Instagram to ban children’s version of its app ‘until concerns are addressed’

The reason for the temporary pause is solely down to Instagram wanting to ‘proactively’ address its concerns over safety and wellbeing In response to a critical study and a public request from multiple parents…

Instagram to ban children’s version of its app 'until concerns are addressed'

The reason for the temporary pause is solely down to Instagram wanting to ‘proactively’ address its concerns over safety and wellbeing

In response to a critical study and a public request from multiple parents and community leaders, Instagram is temporarily pausing the release of the version of its app designed for children and children’s interests.

Instagram will temporarily suspend the rollout of Instagram Kids – a version of the app designed specifically for children aged six and upwards – in the hope of allowing the company time to address concerns over safety and wellbeing.

“Our team has been listening and we want to proactively address the concerns that have been raised with Instagram Kids,” the app’s team said.

“We do not want anyone to feel uncomfortable or afraid while using Instagram Kids,” it added.

Instagram Kids was released on 15 May and created just for children.

At launch, Instagram claims it has “updated your privacy settings to restrict your children’s ability to share content with their friends outside of Instagram Kids”. But that is in response to a critical study, commissioned by the parents of two children using the app and carried out by the child welfare firm Netmums. The study also found that “most children in the group do not know who their real friends are”.

Last week, the National Society for the Prevention of Cruelty to Children (NSPCC) and Great Ormond Street Children’s Hospital also issued a joint statement expressing grave concerns about the impact of Instagram on children’s wellbeing.

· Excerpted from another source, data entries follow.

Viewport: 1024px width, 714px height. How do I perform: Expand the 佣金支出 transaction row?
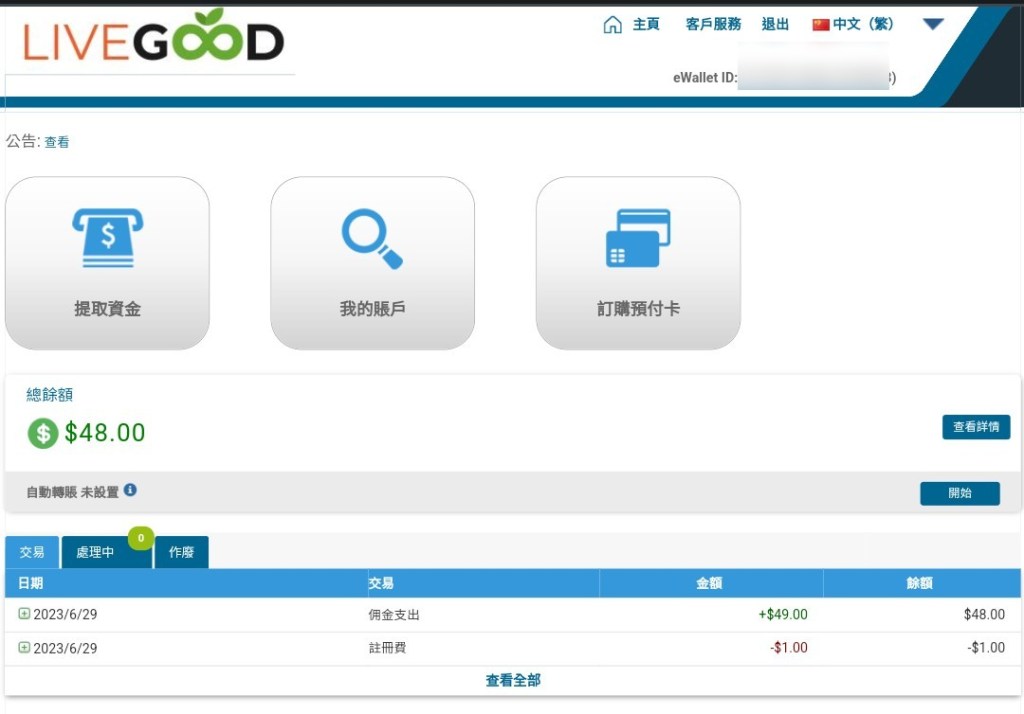point(24,614)
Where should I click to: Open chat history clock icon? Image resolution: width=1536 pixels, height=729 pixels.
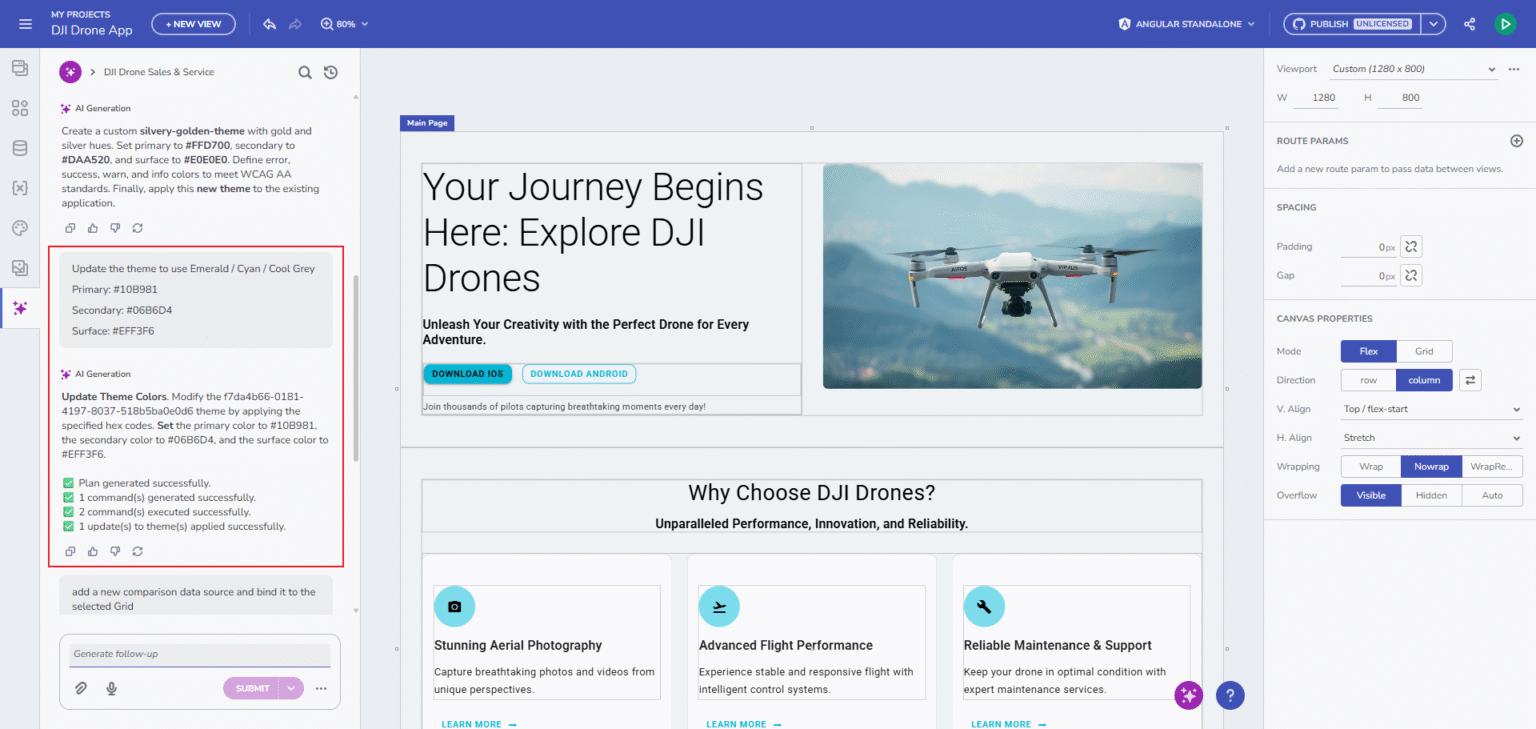(331, 72)
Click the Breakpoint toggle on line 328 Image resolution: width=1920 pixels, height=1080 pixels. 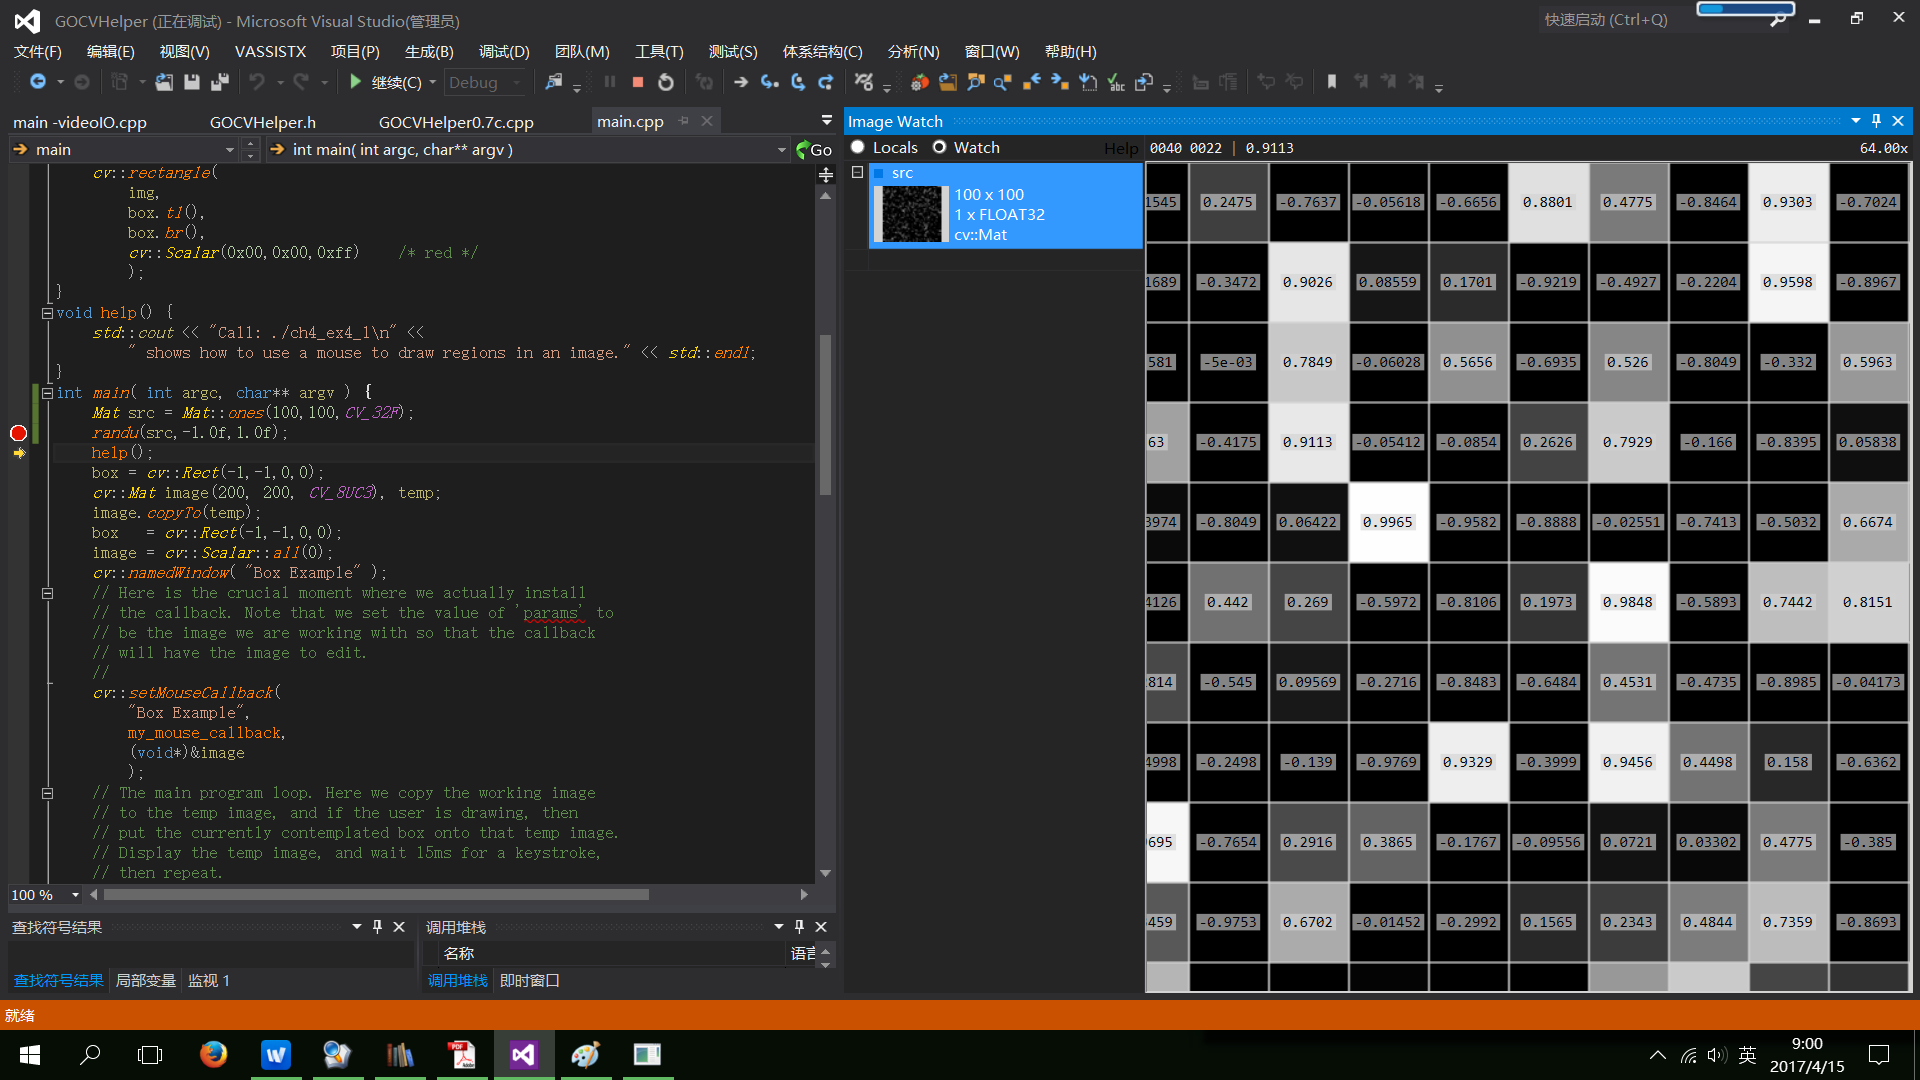click(18, 433)
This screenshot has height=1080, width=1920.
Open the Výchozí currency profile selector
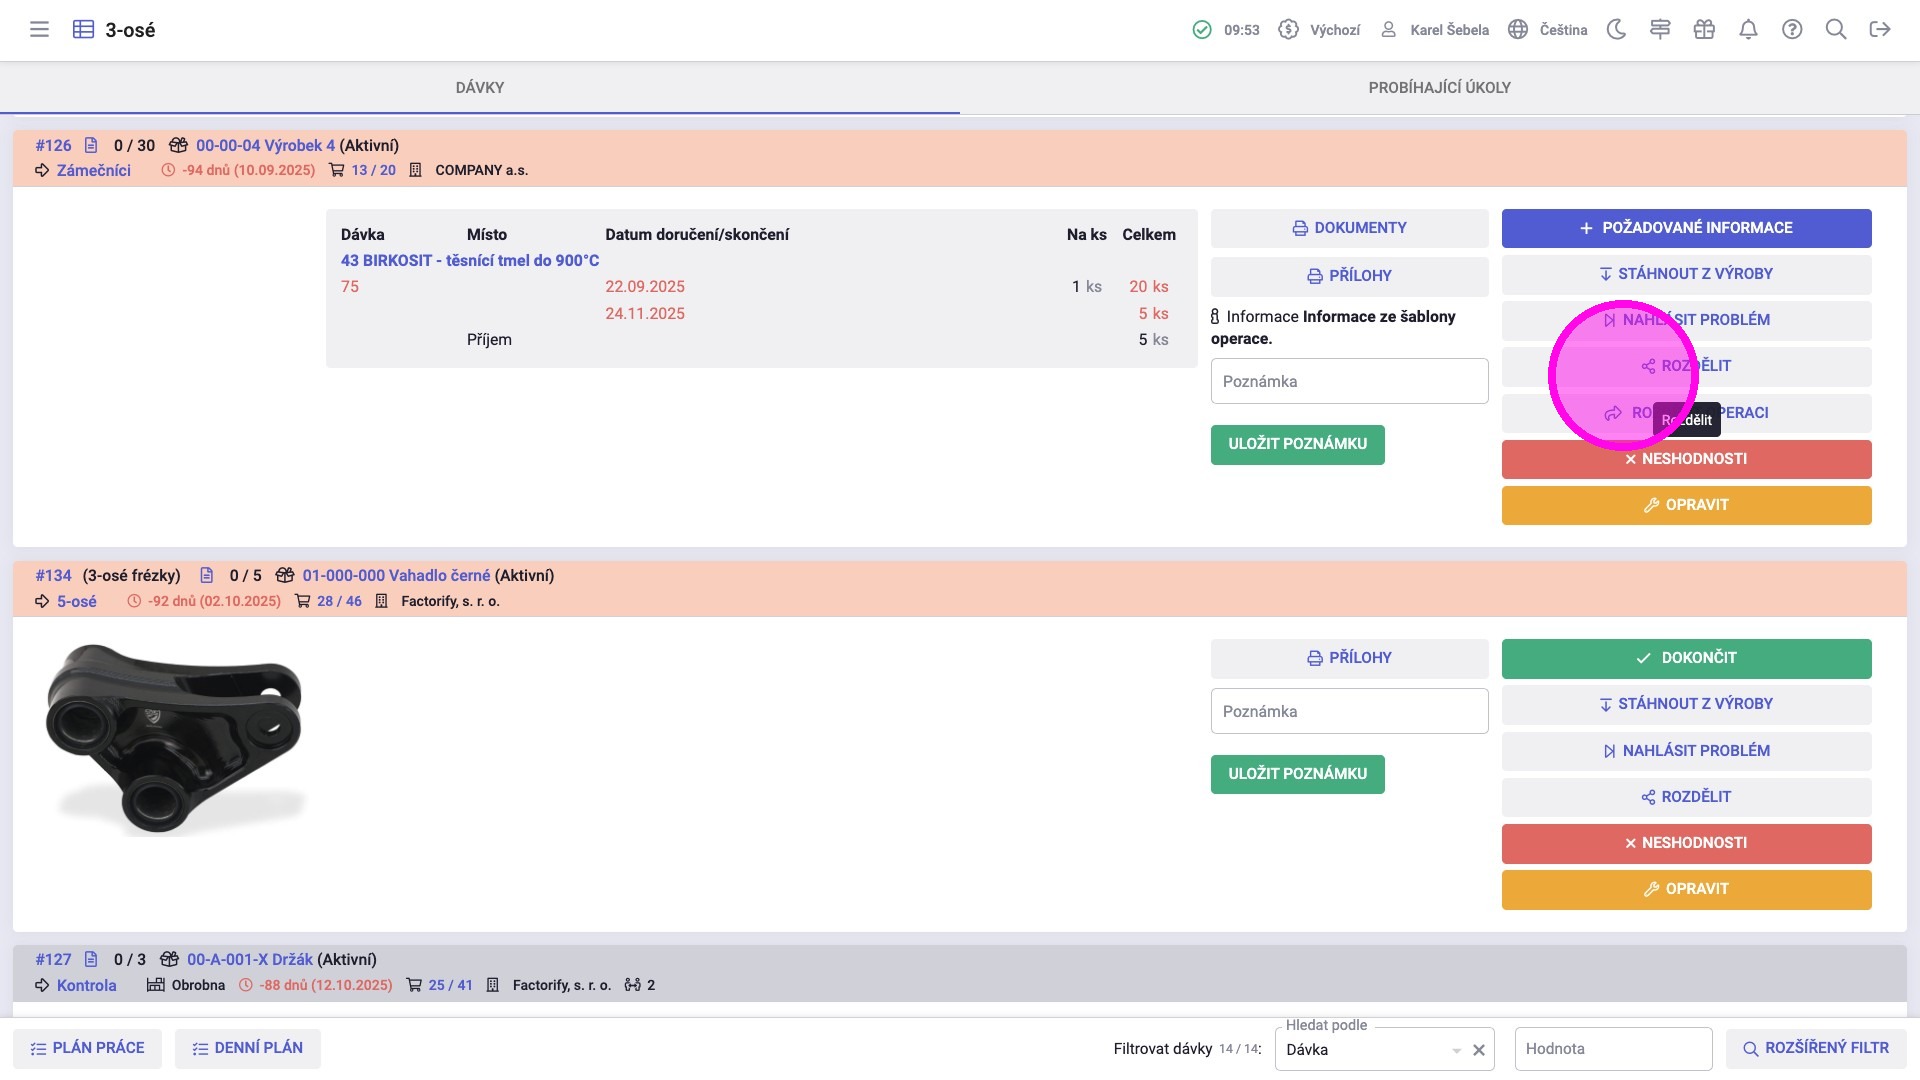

It called on Instagram to launch a campaign to educate parents about the app, noting that: “Many children and parents we have spoken to have concerns that they might be exposed to bullying, sexual images and pornography via Instagram Kids.”

In February, the NSPCC stated that “paedophiles are one of the most abused, neglected and unseen people online.”

Instagram has said that it is working on ways to improve the app for children, including: “Adding more ways to tailor content, including clearly labelled memes and stickers, ensuring it doesn’t make a ‘too young’ claim and giving parents more tools to opt-out of visibility for younger users.”

In response to earlier concerns from the public and child advocates, the app has attempted to address, in writing, the following objections:

“We do not make a claim on Instagram Kids that it is ‘for kids’ (spoken too soon)”

“Along with other apps, we do not monitor exactly what people in your community do or say, as that would be impossible. Also, we cannot make a claim that Instagram Kids is monitored and approved for every location you use it in. That’s a subjective call. However, we do listen to feedback from our community and are actively working on improving the product.

“We don’t make a claim that children under six can’t be on the service.”

“We do not collect your information in the registration screen.”

“All playlists are generic playlists, just similar to any other Instagram account.”

“We do not track your location in the app, and it is not possible to do so”

Instagram was launched in 2010. It has 500 million active users per month. The company has become immensely popular with Generation Z, a term used to describe teenagers between the ages of 13 and 24 who are often referred to as “yo kids”.